Tal e qual os “selvagens” povos da mesoamérica, os povos contemporâneos empreendem guerras de busca de prisioneiros a serem oferecidos aos deuses, no geral travadas com pastas pretas e bem trajados homens e mulheres, representantes das agências financiadoras internacionais. Ou mesmo com guerreiros tradicionais como é o caso das invasões estadunidenses. Nações inteiras são capturadas e submetidas. Milhões de pessoas são sacrificadas todos os dias nas “bocas abertas” do capital. Uma zapeada nos programas dominicais da televisão brasileira e isso salta aos olhos. Não há como esconder. Até mesmo nas grandes catástrofes se vê a boca sangrenta do capital, quando as gentes são soterradas por estarem vivendo em áreas de risco, ou por serem expulsas do centro da cidade, ou por estarem entregues à especulação da natureza.

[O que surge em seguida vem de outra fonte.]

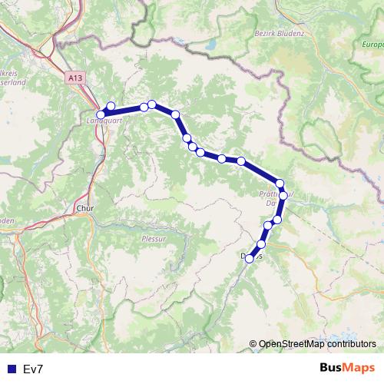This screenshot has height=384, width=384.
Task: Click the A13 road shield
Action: point(74,78)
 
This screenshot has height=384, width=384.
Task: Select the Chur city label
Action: point(84,207)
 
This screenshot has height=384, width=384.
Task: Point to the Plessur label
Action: point(154,239)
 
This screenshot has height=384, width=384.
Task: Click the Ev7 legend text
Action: point(33,369)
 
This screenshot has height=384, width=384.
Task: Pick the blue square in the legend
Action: point(11,369)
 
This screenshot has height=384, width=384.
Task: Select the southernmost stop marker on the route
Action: point(250,259)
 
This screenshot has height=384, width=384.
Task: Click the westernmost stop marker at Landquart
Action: point(101,114)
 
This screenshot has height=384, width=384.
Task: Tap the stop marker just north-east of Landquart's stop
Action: point(111,107)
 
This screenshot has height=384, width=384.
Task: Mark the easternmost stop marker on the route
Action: point(283,196)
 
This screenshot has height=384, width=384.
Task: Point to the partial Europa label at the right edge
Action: point(372,45)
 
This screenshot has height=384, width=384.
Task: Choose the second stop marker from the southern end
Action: point(261,244)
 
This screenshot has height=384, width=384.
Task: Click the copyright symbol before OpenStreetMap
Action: point(253,344)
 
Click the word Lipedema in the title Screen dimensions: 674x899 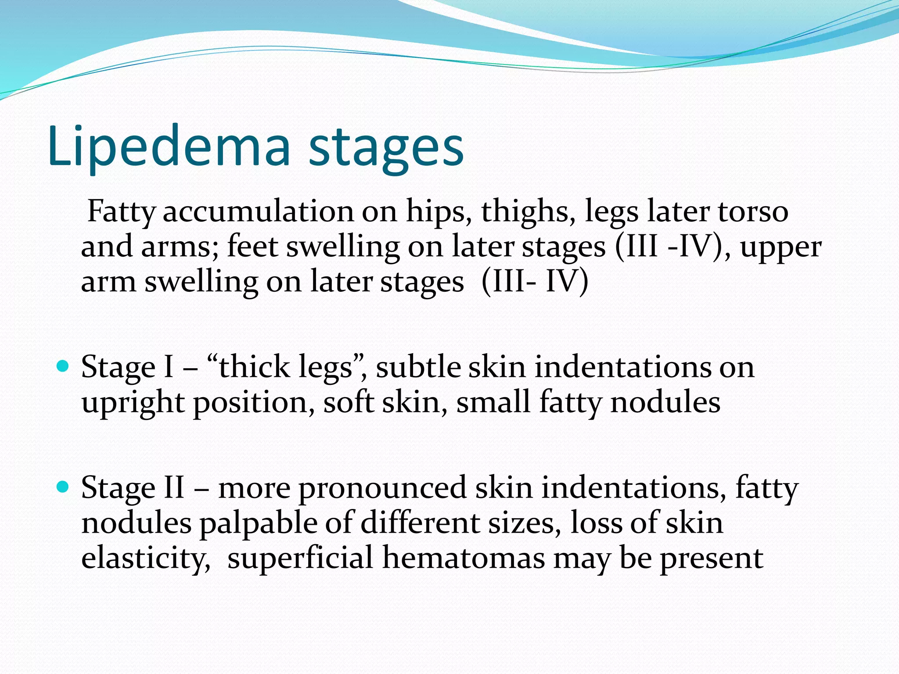coord(169,147)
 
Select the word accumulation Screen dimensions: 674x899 coord(258,212)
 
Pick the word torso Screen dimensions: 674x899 coord(753,212)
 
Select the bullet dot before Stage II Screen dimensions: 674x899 coord(64,487)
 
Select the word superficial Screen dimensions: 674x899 coord(300,558)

Os maias e os demais povos realizavam estes sacrifícios em momentos rituais, sempre acreditando que o resultado seria o bem de toda a comunidade. Exatamente como pontificam os novos sacerdotes do sistema capitalista. É preciso que alguns se sacrifiquem para que a vida de todos melhore. Primeiro crescer o bolo para depois repartir. Se a pessoa trabalhar muito, ela chega lá. Não são estes os mantras que a televisão, sede da mais-valia ideológica, passa todos os dias? Pois, então, onde está o barbarismo dos maias? Não é exatamente igual ao que vemos hoje?
Por todo o planeta economistas e políticos vomitam suas fórmulas sobre crescimento, desenvolvimento, modernidade. Há que privatizar, há que enxugar, cortar gastos públicos, diminuir o estado. Há que criminalizar os movimentos sociais, há que prender aqueles que se opõem a marcha inexorável do capital, há que eliminar terroristas, hereges, subversivos. Há que invadir países, há que roubar riquezas naturais, há que destruir todas as resistências. Nas telas de TV estes novos sacerdotes aparecem como aqueles que são os únicos capazes de interpretar a vontade dos deuses. Ao povo comum isso está vetado, tal e qual no tempo dos maias. E se alguém se arvora a querer dizer: “mas não é assim, pode ser diferente”, lá vem o garrote e o punhal. Elimina-se e entrega-se à boca aberta do grande Murdoch ( que pode ser o antigo deus babilônico ou o magnata da mídia).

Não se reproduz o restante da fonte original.